A legislação hodierna, de certa forma, harmonizou o dissenso existente entre os juristas no concernente às implicações do suicídio nos contratos de seguro de vida e acidentes pessoais, mas infelizmente acabou causando o estremecimento dos alicerces ético-morais que deveriam arrimar a conduta humana. Ao mesmo tempo em que conseguiu dirimir a maioria das dúvidas de cunho técnico-jurídico que envolviam o tema, permitiu, quiçá involuntariamente, fosse o suicídio elevado à categoria de alternativa por parte do segurado.

Inicialmente, busquemos entender com mais propriedade a natureza dessa espécie de aniquilação da vida humana.

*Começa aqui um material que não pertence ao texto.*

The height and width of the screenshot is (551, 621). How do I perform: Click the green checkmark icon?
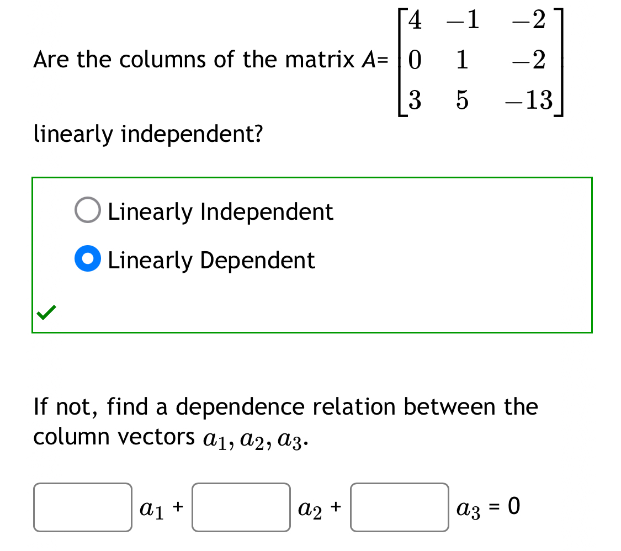46,312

Suicídio, do latim sui caedere (matar-se), é o ato intencional de pôr fim à própria vida. Pode resultar de vários fatores, dentre eles, um grau elevado de sofrimento real ou meramente afetivo, ou transtornos de caráter psiquiátrico - psicose aguda ou depressão. Obviamente, o uso contínuo de drogas ou álcool reforçam sobremaneira a probabilidade de sua ocorrência.

Interpretado diversamente por diferentes culturas, talvez a mais peculiar seja o seppuku ou harakiri, ritual suicida samurai que consistia em cortar a própria barriga, de um lado ao outro, expondo as vísceras, como ônus por ter cometido alguma desonra. Observe-se que tal ato é considerado sublime pelo Bushido, o Código dos Guerreiros Samurais. Em razão desse comportamento e do fato de que geralmente as ações suicidas são documentadas por bilhetes deixados pela própria vítima, podemos lastrear nossa posição de que se trata de um ato, de certa forma, premeditado.

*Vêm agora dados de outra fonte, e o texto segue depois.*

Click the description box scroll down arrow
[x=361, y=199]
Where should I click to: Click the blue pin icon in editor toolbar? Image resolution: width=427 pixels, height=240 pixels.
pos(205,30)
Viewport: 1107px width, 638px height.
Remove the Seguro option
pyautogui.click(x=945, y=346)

Defrontando a temática aqui apresentada com os contratos de seguro de vida e acidentes pessoais, vislumbramos dois momentos ainda muito próximos: anterior a 2002/2003 e posterior a 2003, com a entrada em vigor do Novo Código Civil.

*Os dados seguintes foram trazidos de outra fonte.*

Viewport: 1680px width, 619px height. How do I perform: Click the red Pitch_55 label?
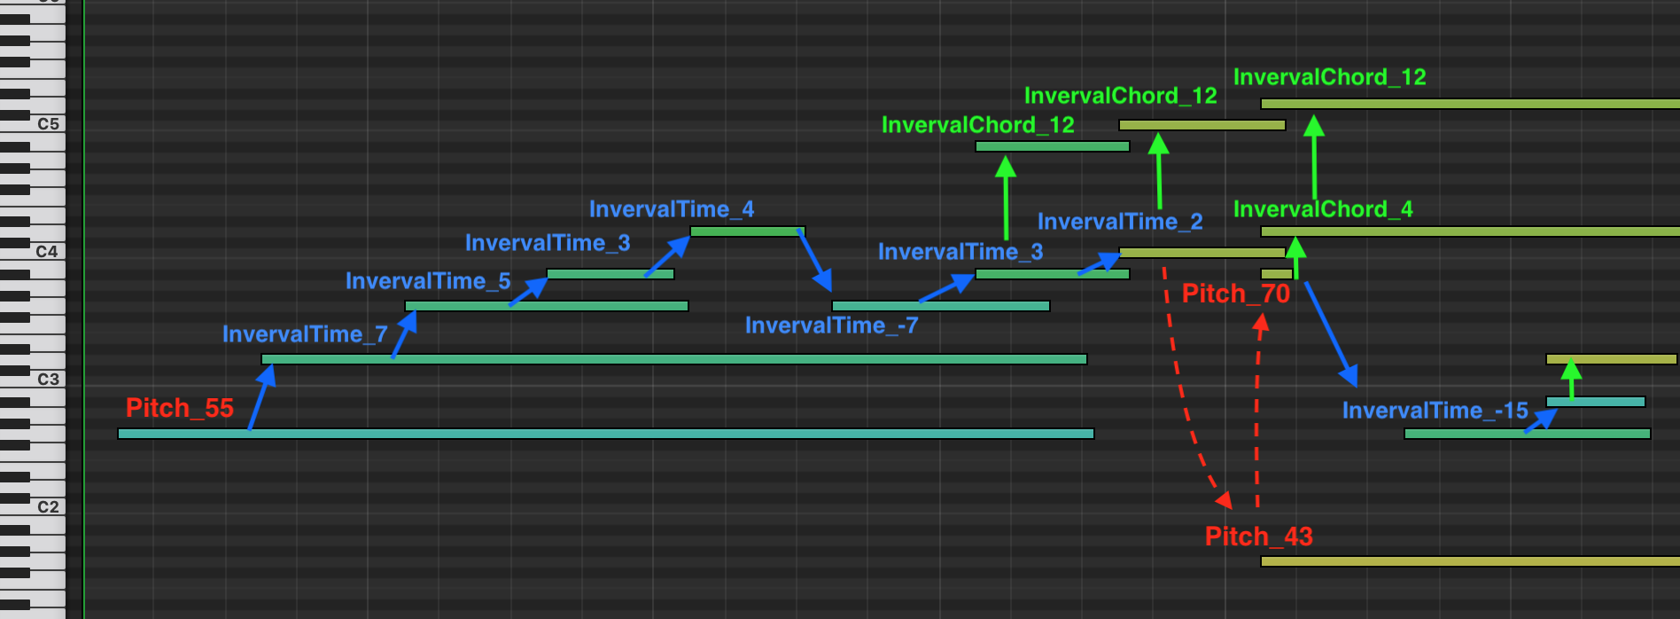pyautogui.click(x=180, y=408)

Antes da vigência do Novo Código Civil (2003), as apólices de seguro de vida, principalmente no concernente ao seguro de acidentes pessoais, traziam a exclusão expressa de cobertura em caso de suicídio ou tentativa, voluntária ou involuntária, do segurado. A controvérsia existente acabou gerando o pronunciamento oficial, tanto do Superior Tribunal de Justiça quanto do Supremo Tribunal Federal, por meio da edição das súmulas 61 e 105, respectivamente, as quais não eximiam o segurador do pagamento do seguro em caso de suicídio do segurado.

O debate pacificou-se com a Nova Lei Civil, em razão do disposto no artigo 798:

Art. 798. O beneficiário não tem direito ao capital estipulado quando o segurado se suicida nos primeiros dois anos de vigência inicial do contrato, ou da sua recondução depois de suspenso, observado o disposto no parágrafo único do artigo antecedente.

Parágrafo único. Ressalvada a hipótese prevista neste artigo, é nula a cláusula contratual que exclui o pagamento do capital por suicídio do segurado.

A conclusão é óbvia: instituiu-se um período de carência, durante o qual a morte por suicídio ou a tentativa, desobrigaria o segurador do pagamento do seguro. Após esse prazo, a seguradora seria obrigada a saldar o respectivo valor ao beneficiário, restando nulas quaisquer cláusulas impositivas de exclusão do pagamento do capital por suicídio do segurado.

Esse entendimento por parte do legislador sobreveio, de certa forma, para conciliar-se com o Código de Defesa do Consumidor, pelo qual o reconhecimento da hipossuficiência do consumidor tornou evidente o protecionismo no sentido de facilitar a sua defesa. Negar o pagamento do seguro ao beneficiário em razão do suicídio do segurado, fatalmente levaria a questão aos Tribunais. Pacificado o conflito com o Novo Código, tornou-se indiscutível o pagamento do seguro depois de vencida a carência, restando apenas as discussões com respeito ao segurado que pratica o suicídio com a intenção de arrimar financeiramente o beneficiário.

Num primeiro momento, apresentadas as considerações acima, temos a impressão de que estariam resolvidas as pendências legais a respeito do suicídio e dos contratos de seguro de vida. Enganam-se aqueles que assim concluem. O problema segue muito mais além.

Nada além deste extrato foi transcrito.